Data to use Start Marker

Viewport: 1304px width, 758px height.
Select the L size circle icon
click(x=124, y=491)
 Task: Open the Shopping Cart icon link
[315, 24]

Data to use End Marker

*Required action*:
Transcribe the lines above precisely, keeping each one unchanged.

*Exercise output*:
Viewport: 1304px width, 758px height.
Select the L size circle icon
click(x=124, y=491)
 Task: Open the Shopping Cart icon link
[315, 24]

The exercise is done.